I buy taps as needed along with 2 properly sized drill bits, from a local machinery supply house. Never been disappointed.


----------



## C-Bag (Nov 12, 2019)

DavidR8 said:


> Thanks all!
> This forum is an amazing source of knowledge!
> 
> 
> Sent from my iPhone using Tapatalk


Just for giggles I looked on our local CL and then down to LA and up to SF for tap and die. Then on DavidR8's local CL. It's quite a contrast. Even in our little podunk area there is over 800 ads in tools. In LA 3,000! The sets and quality was the best in LA especially old machinist boxes full of tools. But there were several sets exactly like my old sets of Craftsman and BluePoint and especially ACE for around $80. Decent deals IMHO. 

Not until this thread did I notice that all those boxes had great sets of measuring tools etc but never sets of tap and die or drill bits. Is this because the typical machinist box is 1/10th size of a mechanic box or? Personally it would drive me crazy digging through a pile of mixed taps and drill bits but I guess you get used to what you are used to.

When I looked around Victoria it's a different story with way less ads and mostly low end sets but crazily enough somebody selling a hand tapper for $100!


----------



## RJSakowski (Nov 12, 2019)

_DATA SEGMENT:_

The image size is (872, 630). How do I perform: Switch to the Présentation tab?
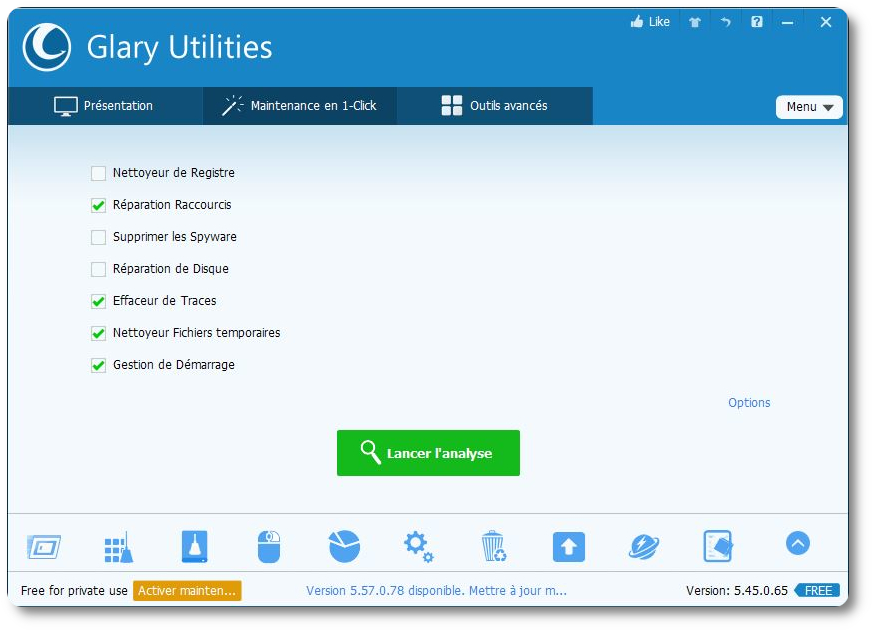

_GOAL 1:_
Reproduce the passage of the forum thread between "I buy taps as" and "C-Bag (Nov 12, 2019)", inclusive.
_GOAL 2:_
Answer these from the forum thread:
(a) Where does the first poster buy taps?
(b) How many tool ads were listed in LA?
(c) What price was asked for the hand tapper in Victoria?

_FULL RESPONSE 1:_
I buy taps as needed along with 2 properly sized drill bits, from a local machinery supply house. Never been disappointed.


----------



## C-Bag (Nov 12, 2019)

_FULL RESPONSE 2:_
(a) From a local machinery supply house.
(b) 3,000.
(c) $100.